This post covers the widely used, but often misunderstood Sharpe ratio.
You must have heard this term in some finance / quant lingo: “Our strategy has a Sharpe of 2” or something like: “We don’t run anything with Sharpe < 1.5 on our books”. Well, what does this actually mean?
The Sharpe ratio measures how much return you earn per unit of volatility. Formally,
[ \text{Sharpe} = \frac{\mu - r_f}{\sigma} ]
where $\mu$ is the mean return of the investment, $r_f$ is the risk-free rate, and $\sigma$ is the standard deviation of returns (volatility).
For simplicity, we will ignore the risk-free rate in this post, and just think of Sharpe as mean return divided by standard deviation (call it std for short) of returns.
Suppose the S&P 500 has an average annual return of 10% with a std of 15%, then its Sharpe would be 10/15 = 0.66. How should we interpret this std = 15%? If you think of the return of S&P over multiple years as a series of numbers, this std is just the standard deviation of those numbers.
If we were to assume (gross over-simplification) that S&P returns are normally distributed, then roughly 68% of the years, the returns would fall within one std of the mean (-5% to 25%), and 95% of the years within two std (-20% to 40%). Real returns have fatter tails, but this gives a feel for what ‘10% returns, 15% volatility’ means.

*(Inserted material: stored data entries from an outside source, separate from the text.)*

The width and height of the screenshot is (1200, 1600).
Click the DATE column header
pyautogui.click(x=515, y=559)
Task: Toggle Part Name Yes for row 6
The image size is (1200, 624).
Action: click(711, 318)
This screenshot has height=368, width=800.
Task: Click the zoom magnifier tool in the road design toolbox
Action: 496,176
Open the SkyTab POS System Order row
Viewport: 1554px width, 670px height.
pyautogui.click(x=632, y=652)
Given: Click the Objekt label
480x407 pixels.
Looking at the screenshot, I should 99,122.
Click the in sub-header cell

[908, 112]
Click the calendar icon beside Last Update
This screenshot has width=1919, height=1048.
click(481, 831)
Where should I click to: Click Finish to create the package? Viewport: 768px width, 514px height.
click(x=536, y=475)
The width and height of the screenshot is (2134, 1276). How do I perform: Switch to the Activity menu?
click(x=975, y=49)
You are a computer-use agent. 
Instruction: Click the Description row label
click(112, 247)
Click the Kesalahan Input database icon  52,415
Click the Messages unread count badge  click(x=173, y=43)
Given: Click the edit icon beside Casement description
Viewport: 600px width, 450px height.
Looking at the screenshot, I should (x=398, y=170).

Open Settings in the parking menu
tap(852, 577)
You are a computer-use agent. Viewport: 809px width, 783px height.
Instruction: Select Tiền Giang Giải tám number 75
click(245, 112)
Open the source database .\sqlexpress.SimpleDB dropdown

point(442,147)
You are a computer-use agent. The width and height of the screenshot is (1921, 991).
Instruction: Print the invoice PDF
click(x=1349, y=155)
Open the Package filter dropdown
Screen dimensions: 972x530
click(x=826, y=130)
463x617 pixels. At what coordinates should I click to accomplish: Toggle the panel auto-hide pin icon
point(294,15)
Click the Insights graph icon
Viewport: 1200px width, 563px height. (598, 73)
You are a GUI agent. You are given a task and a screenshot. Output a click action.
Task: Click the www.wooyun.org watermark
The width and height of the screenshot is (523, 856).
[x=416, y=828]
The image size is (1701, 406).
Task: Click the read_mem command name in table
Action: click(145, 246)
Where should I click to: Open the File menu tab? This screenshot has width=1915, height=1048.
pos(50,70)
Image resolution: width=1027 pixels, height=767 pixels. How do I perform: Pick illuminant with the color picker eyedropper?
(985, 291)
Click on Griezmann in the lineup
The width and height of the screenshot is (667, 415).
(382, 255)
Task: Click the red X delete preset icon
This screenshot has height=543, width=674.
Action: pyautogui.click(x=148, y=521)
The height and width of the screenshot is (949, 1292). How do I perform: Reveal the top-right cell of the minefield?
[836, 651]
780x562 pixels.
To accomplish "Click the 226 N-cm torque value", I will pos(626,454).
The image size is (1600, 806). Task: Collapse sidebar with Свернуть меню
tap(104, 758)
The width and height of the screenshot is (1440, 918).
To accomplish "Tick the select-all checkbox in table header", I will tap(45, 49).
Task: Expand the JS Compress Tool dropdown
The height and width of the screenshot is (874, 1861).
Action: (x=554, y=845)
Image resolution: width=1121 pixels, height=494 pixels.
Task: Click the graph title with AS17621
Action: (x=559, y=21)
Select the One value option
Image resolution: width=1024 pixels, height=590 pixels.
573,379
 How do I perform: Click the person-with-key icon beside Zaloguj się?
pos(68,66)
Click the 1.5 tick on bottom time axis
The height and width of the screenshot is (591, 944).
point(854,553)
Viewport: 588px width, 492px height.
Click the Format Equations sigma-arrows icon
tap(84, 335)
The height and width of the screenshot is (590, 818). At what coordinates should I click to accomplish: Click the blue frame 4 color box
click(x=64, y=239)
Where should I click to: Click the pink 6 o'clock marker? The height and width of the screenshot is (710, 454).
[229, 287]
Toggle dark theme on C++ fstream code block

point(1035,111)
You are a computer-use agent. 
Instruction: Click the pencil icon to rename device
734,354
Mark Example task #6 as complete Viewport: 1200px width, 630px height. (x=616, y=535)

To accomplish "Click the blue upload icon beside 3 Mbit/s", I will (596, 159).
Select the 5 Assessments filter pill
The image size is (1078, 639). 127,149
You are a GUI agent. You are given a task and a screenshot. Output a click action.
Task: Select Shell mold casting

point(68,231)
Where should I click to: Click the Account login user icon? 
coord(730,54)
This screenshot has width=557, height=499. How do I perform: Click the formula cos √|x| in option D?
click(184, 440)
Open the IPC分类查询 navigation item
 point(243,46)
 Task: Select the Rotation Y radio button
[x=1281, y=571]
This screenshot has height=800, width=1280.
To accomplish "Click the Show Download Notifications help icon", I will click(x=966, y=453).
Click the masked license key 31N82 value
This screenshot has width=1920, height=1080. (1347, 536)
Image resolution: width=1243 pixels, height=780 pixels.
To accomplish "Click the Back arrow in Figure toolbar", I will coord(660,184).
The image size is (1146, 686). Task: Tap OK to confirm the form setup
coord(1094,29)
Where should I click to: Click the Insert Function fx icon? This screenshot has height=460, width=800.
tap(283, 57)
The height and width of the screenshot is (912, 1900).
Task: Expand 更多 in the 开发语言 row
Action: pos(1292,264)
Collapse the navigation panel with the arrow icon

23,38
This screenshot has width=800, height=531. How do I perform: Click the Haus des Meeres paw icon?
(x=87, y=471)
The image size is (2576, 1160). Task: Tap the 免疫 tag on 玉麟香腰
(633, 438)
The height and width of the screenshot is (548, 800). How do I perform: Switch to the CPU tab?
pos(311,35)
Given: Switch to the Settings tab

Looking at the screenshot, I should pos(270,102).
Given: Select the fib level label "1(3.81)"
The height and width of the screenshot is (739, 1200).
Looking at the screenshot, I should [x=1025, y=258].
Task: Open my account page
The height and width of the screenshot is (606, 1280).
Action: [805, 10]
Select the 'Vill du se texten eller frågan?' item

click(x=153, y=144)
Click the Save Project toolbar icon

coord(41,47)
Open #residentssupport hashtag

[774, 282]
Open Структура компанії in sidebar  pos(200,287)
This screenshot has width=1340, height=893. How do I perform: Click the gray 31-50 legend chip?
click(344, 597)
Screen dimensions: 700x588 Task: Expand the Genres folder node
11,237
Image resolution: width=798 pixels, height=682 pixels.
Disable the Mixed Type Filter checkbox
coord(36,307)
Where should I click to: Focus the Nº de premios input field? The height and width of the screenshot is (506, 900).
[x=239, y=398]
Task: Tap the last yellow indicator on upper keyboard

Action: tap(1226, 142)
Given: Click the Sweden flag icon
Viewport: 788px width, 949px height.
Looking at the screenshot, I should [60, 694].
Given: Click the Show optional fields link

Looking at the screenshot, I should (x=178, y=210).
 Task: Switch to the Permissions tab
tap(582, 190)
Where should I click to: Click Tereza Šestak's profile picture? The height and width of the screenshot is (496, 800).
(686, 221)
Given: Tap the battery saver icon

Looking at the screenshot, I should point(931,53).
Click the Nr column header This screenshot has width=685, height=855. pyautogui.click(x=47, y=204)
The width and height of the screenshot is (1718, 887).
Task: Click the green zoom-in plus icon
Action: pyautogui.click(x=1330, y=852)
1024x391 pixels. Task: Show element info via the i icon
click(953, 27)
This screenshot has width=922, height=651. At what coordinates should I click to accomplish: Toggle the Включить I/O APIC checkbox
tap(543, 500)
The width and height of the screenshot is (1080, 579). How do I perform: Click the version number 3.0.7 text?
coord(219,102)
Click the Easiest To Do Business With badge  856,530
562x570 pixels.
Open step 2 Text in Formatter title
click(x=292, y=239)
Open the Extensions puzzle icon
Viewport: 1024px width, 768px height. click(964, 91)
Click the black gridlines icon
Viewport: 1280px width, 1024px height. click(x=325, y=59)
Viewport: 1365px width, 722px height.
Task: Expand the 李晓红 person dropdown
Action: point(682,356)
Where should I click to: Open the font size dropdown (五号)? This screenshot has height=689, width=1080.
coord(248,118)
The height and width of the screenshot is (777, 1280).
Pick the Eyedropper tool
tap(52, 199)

How is Sharpe useful beyond finance?
Taleb once wrote that “The 100k\$ a dentist earns is far more robust than the same 100k\$ a gambler makes.” Run both lives ten times: the dentist almost always ends up fine.
We only ever observe one path of reality, not the counterfactuals that could’ve happened. Even if the expected value of being a dentist might be slightly lower than of being a gambler (unlikely to be the case, but lets assume for this example), you should probably choose the dentist path, because you don’t get to replay your life multiple times to average out the bad outcomes.
Demo
import numpy as np
import matplotlib.pyplot as plt
rng = np.random.default_rng(0)
# n = number of simulated "lives" (independent paths)
# T = number of years per life
n, T = 1000, 10
# Dentist: stable
dent = rng.normal(100_000, 0, (n, T))
# Gambler: heavy-tailed mixture
u = rng.random((n, T))
gamb = np.zeros((n, T))
# Assumptions for the gambler:
# 80% of the times you make between -100k and 200k
# 15% of the times you lose between 300k and 1M
# and 5% of the times you make between 1.2M and 6M
gamb[u < 0.80] = rng.uniform(-100_000, 200_000, (u < 0.80).sum())
gamb[(u >= 0.80) & (u < 0.95)] = rng.uniform(-1_000_000, -300_000, ((u >= 0.80) & (u < 0.95)).sum())
gamb[u >= 0.95] = rng.uniform(1_200_000, 6_000_000, (u >= 0.95).sum())
# force expected mean to be empirically also at 122.5k
gamb = gamb - gamb.mean() + 122_500
# cumulative
dent_c = dent.cumsum(1)
gamb_c = gamb.cumsum(1)
t = np.arange(1, T+1)
fig, ax = plt.subplots(figsize=(6, 4))
for data, label in [(dent_c, "Dentist"), (gamb_c, "Gambler")]:
p10, p25, p50, p75, p90 = np.percentile(data, [10, 25, 50, 75, 90], axis=0)
ax.plot(t, p50, label=f"{label} median") # median
ax.fill_between(t, p25, p75, alpha=0.6) # inner band (25–75)
ax.fill_between(t, p10, p90, alpha=0.3) # outer band (10–90)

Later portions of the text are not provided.